Немало книг и стихов написано, и будет еще создано о героической обороне Ленинграда в годы Великой Отечественной войны. Бессмертны подвиги людей города-героя, их стойкость и мужество перед лицом смертельной опасности.Повесть С. Марвича «Сигнал бедствия» посвящена борьбе ленинградцев с засланной в осажденный город агентурой врага.В первую блокадную зиму, в условиях тяжких лишений, ленинградские судостроители начинают строить боевой корабль новой конструкции. Работа ведется в обстановке глубокой военной тайны, но о ней узнают враги.
В книге рассказывается история главного героя, который сталкивается с различными проблемами и препятствиями на протяжении всего своего путешествия. По пути он встречает множество второстепенных персонажей, которые играют важные роли в истории. Благодаря опыту главного героя книга исследует такие темы, как любовь, потеря, надежда и стойкость. По мере того, как главный герой преодолевает свои трудности, он усваивает ценные уроки жизни и растет как личность.
В книге рассказывается история главного героя, который сталкивается с различными проблемами и препятствиями на протяжении всего своего путешествия. По пути он встречает множество второстепенных персонажей, которые играют важные роли в истории. Благодаря опыту главного героя книга исследует такие темы, как любовь, потеря, надежда и стойкость. По мере того, как главный герой преодолевает свои трудности, он усваивает ценные уроки жизни и растет как личность.
В книге рассказывается история главного героя, который сталкивается с различными проблемами и препятствиями на протяжении всего своего путешествия. По пути он встречает множество второстепенных персонажей, которые играют важные роли в истории. Благодаря опыту главного героя книга исследует такие темы, как любовь, потеря, надежда и стойкость. По мере того, как главный герой преодолевает свои трудности, он усваивает ценные уроки жизни и растет как личность.

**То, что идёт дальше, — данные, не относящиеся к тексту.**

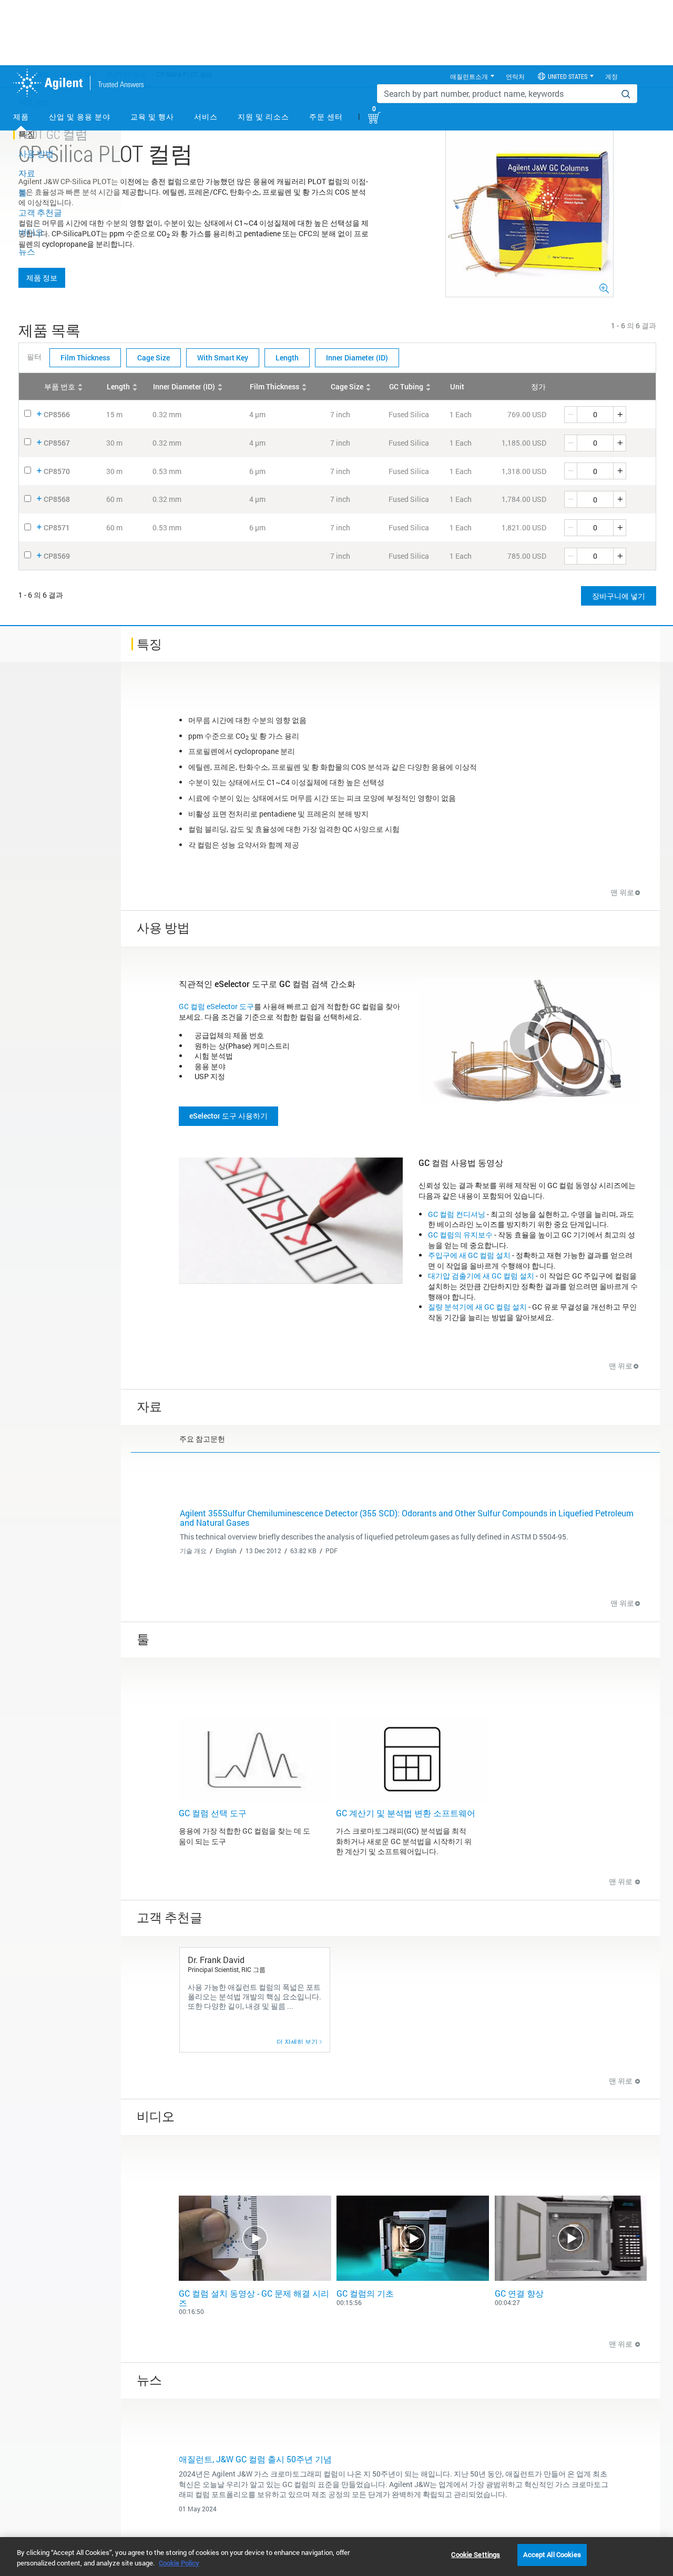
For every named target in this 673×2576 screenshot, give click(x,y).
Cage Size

Впервые — журн. «Новый мир», 1928, № 11. При жизни писателя включался в изд.: Недра, 11, и Гослитиздат. 1934–1936, 3. Печатается по тексту: Гослитиздат. 1934–1936, 3.
Василий Журавлев-Печорский пишет о Севере, о природе, о рыбаках, охотниках — людях, живущих, как принято говорить, в единстве с природой. В настоящую книгу вошли повести «Летят голубаны», «Пути-дороги, Черныш», «Здравствуй, Синегория», «Федькины угодья», «Птицы возвращаются домой». Эта книга о моральных ценностях, о северной земле, ее людях, богатствах природы. Она поможет читателям узнать Север и усвоить черты бережного, совестливого отношения к природе.
В книгу известного журналиста, комсомольского организатора, прошедшего путь редактора молодежной свердловской газеты «На смену!», заместителя главного редактора «Комсомольской правды», инструктора ЦК КПСС, главного редактора журнала «Молодая гвардия», включены документальная повесть и рассказы о духовной преемственности различных поколений нашего общества, — поколений бойцов, о высокой гражданственности нашей молодежи. Книга посвящена 60-летию ВЛКСМ.